__WORK ITEM__
Exclude the pictures. Transcribe, exactly as written, the lines from the one with "Open the Action menu" through the end of the entries below.

··········

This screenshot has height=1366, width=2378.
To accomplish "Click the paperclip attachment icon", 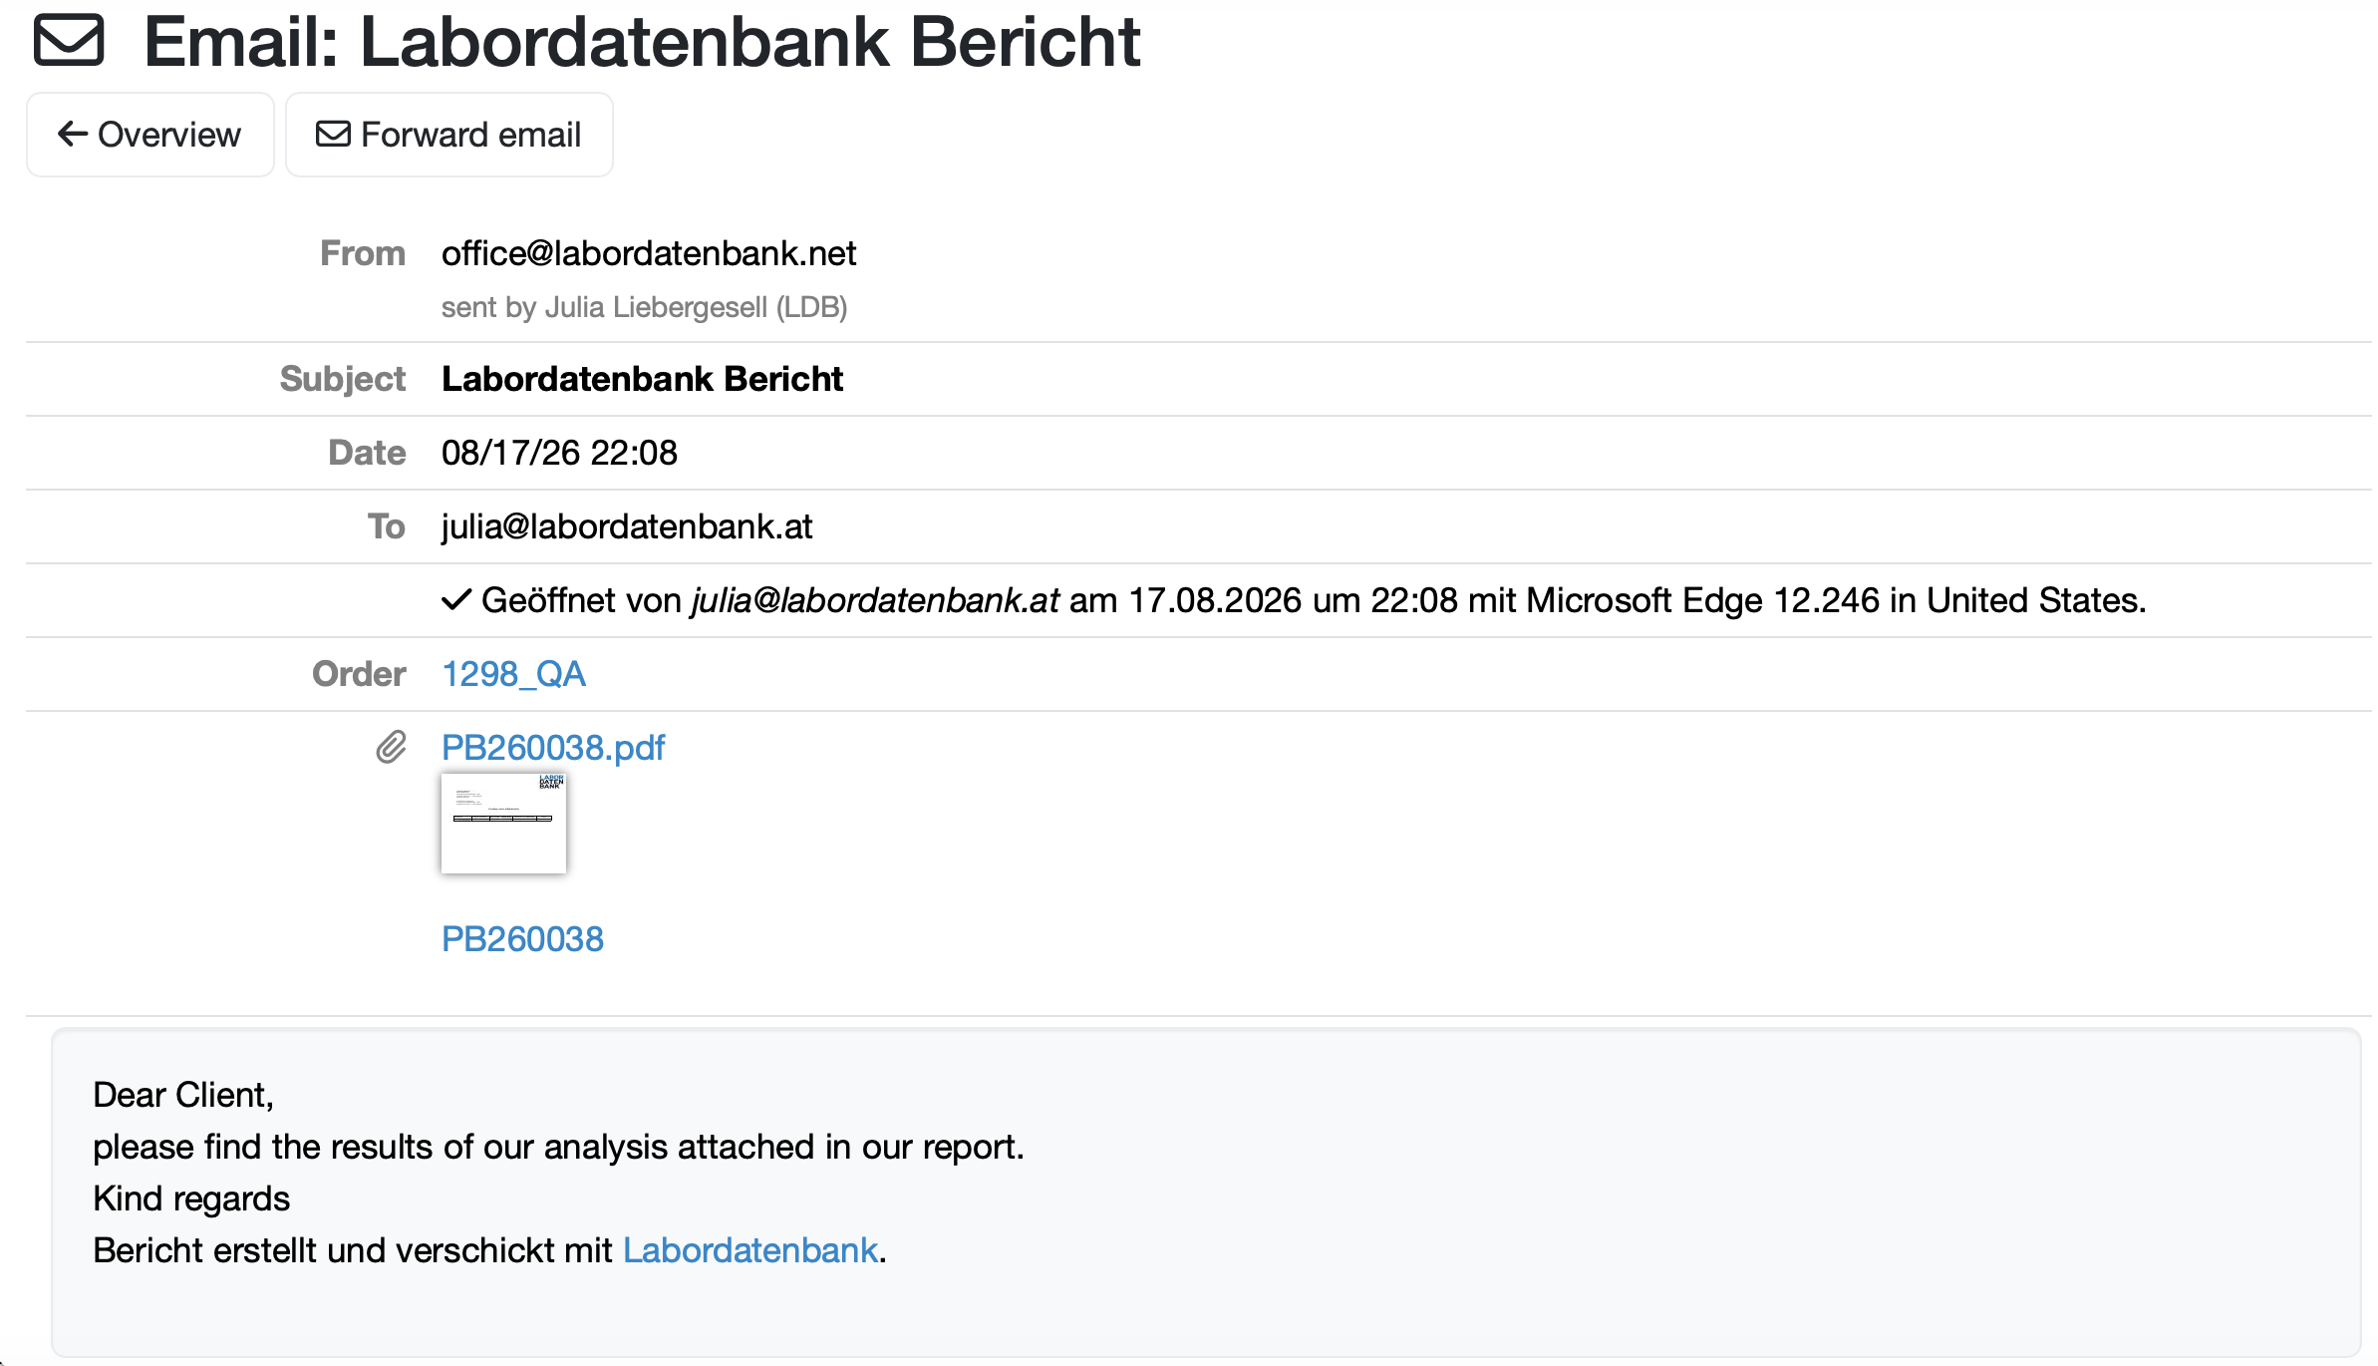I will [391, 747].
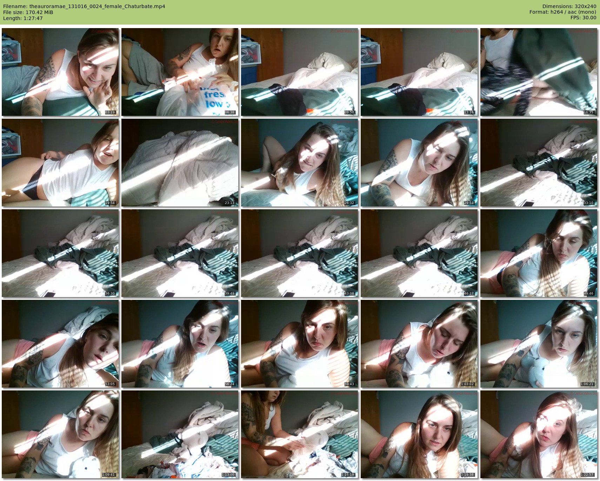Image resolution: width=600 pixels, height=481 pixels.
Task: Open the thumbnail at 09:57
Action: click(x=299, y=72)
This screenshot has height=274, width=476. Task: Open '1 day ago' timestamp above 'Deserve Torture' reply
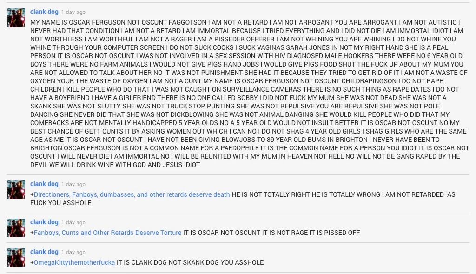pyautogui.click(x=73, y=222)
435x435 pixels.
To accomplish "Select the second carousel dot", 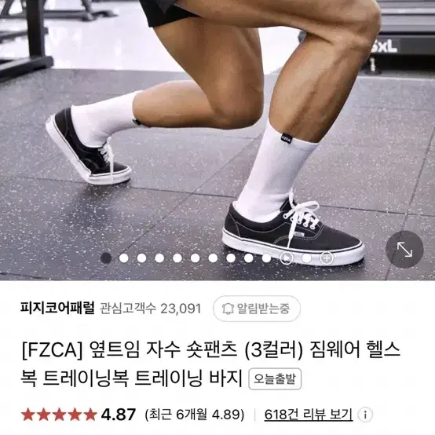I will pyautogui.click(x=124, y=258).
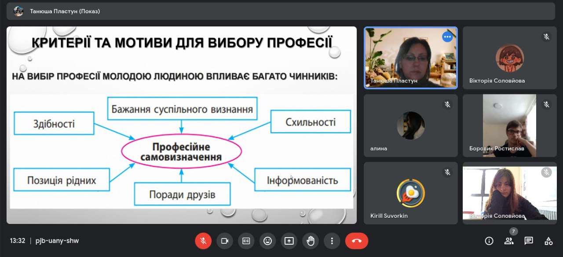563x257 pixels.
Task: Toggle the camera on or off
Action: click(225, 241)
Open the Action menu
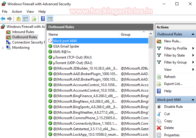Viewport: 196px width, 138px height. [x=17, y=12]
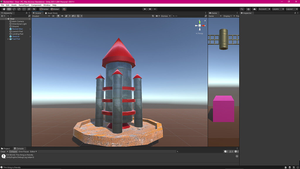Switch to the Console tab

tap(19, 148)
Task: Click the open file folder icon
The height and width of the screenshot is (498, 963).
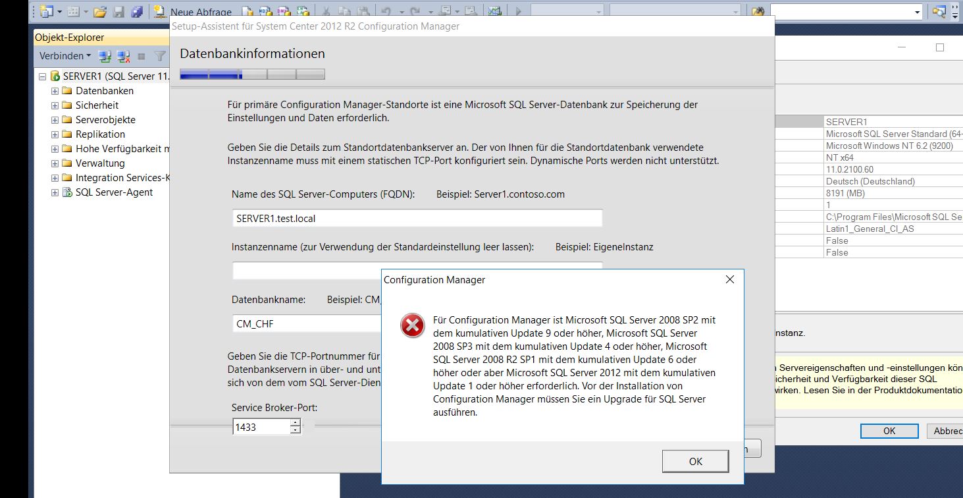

··········

__RESPONSE BELOW__
Open the Action menu
Viewport: 196px width, 138px height. [x=17, y=12]
Switch to the Console tab

tap(19, 148)
Task: Click the open file folder icon
The height and width of the screenshot is (498, 963).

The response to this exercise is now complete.